If we are getting the distance between the two arrays, would it not be in terms of cm? The ADD calculation is the distance between the projected and actual arrays that are created with the cuboid._vertices list which is the list of the 8 vertices of the cuboid.

These vertices are calculated with the cuboid.size3d list which is obtained by reading the object dimensions from _object_settings. Are these dimensions not in cm? They appear to be in cm when examining the Falling Things dataset.

Thanks again for your help with this.

cianohagan commented 4 years ago

For context, my mean ADD Accuracy is 19.35 and median is 17.331 for my test set where the predictions appear to be visually quite accurate

TontonTremblay commented 4 years ago

@cianohagan If the ADD you shares is in mm, I would say this is expected, around 2cm is what we observed in our robotics experiments.

IbrahimMCode commented 4 years ago

Hello,

What kind of changes should we do to the data loader?

TontonTremblay commented 4 years ago

You want the pose from the data loader directly. Just check load_json function, get translation and rotation_wxyz from it, this is the pose decomposed in translation and rotation. Use pyquaternion to get the matrix translation from it. I hope this helps.

IbrahimMCode commented 4 years ago

In order to test the mustard model I'm using the scripts you provided above. I'm actually testing a group of images and saving the output of the location(before converting to meters since the ground truth labels are in cm) and the orientation, and comparing them to the ground truth location and quaternion_xyzw from the json files(FAT Dataset) because I've seen in the load_json that you're loading the location and appending to the translations same for the quaternion and rotations, I also used pyquaternion to get the matrix translation for both. (Please correct if I did a wrong step).

After testing I'm getting an unexpected result which is around 30cm while the predictions bounding boxes are visually accurate.

TontonTremblay commented 4 years ago

This sounds like the right way to do it. Can you visualize your pose vs the gt pose you are using. You can do that with cv2.reproject something, check the code to see how to use it. When you create your py quaternion, make sure to pass x= , y= , z= , w= . We had issues with the pyquaternion constructor. So 2 things, 1) check how you are building the py quaternion. 2) reproject the poses you are using to see if they are similar to the one outputted by DOPE.

IbrahimMCode commented 4 years ago

Thank you very much for your help! Is it good to have an average of 5cm for the mustard object?

TontonTremblay commented 4 years ago

I would not be surprised, but I dont have the data right now to look into it. Do you have the ADD curves?
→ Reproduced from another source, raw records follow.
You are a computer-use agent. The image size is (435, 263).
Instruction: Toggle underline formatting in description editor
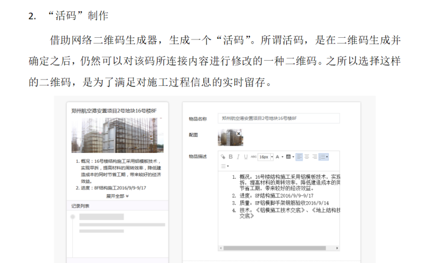click(x=246, y=156)
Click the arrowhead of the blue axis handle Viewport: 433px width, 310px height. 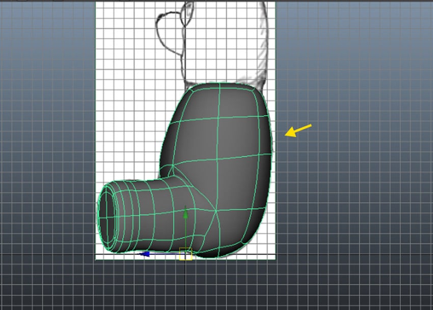pos(145,253)

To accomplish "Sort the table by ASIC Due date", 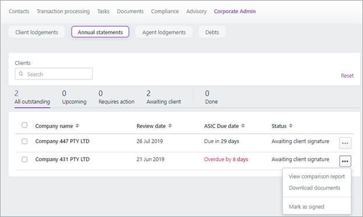I will coord(243,125).
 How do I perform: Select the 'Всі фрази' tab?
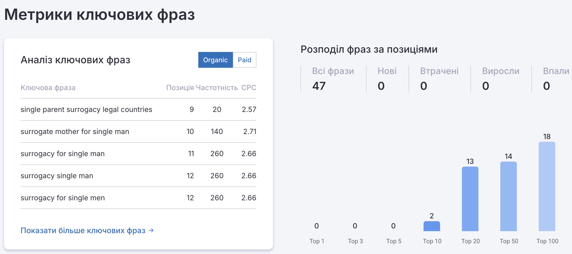[x=333, y=79]
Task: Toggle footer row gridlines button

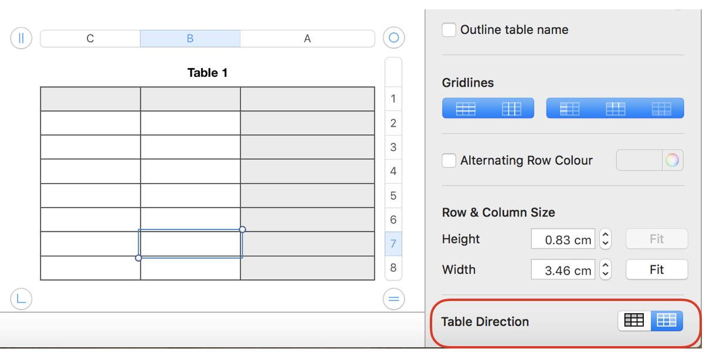Action: tap(661, 109)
IbrahimMCode commented 4 years ago

Yes I got them from the paper and I have now these results https://drive.google.com/file/d/1eeqekChGLHAUDtqLRT5CfVpxGW2f2MBW/view?usp=sharing These results are for the mustard object testing using the pre-trained weights for 60 epochs and the testing images are only Photorealistic images from FAT dataset. I think it should look similar to the one in the paper if I test more images.

You already mentioned before that instead of loading the full 3d model, for quick testing you are only looking at the cuboid error.

I just have two questions, do you mean by full 3d model the full object points same as PoseCNN? Is it possible using dope?

Thank you!

TontonTremblay commented 4 years ago

If you only trained on FAT dataset, your results are going to be not as good as missing with DR data. For the paper we use the PoseCNN models. Yu found the transform from our model to his. I hope this helps.

IbrahimMCode commented 4 years ago

The results here are not for my training, I used for testing the files you provided for each object with 60 epochs. Sorry for bothering you but you didn't answer my question about what you mean by full 3d model.

Thank you

Abduoit commented 4 years ago

Hello @cianohagan I am trying to calculate the ADD metric, can anyone please provide the code or show the steps to do that?

TontonTremblay commented 4 years ago

You can check ycb-videos toolkit, there is an implementation in there.